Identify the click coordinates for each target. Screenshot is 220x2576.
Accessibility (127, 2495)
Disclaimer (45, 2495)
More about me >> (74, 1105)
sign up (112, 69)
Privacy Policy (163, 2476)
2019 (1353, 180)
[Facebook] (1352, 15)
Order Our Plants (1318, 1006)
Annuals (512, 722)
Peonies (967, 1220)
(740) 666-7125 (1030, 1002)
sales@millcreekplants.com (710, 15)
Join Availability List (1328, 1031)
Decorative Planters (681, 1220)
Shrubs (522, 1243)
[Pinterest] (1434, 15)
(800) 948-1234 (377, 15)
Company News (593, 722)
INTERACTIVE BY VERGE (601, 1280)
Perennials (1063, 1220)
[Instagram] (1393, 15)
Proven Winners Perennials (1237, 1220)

##############################

**Task description**:
Wherever the word "Perennials" appears in a line of the data above, copy that line.

**Solution for this task**:
Perennials (1063, 1220)
Proven Winners Perennials (1237, 1220)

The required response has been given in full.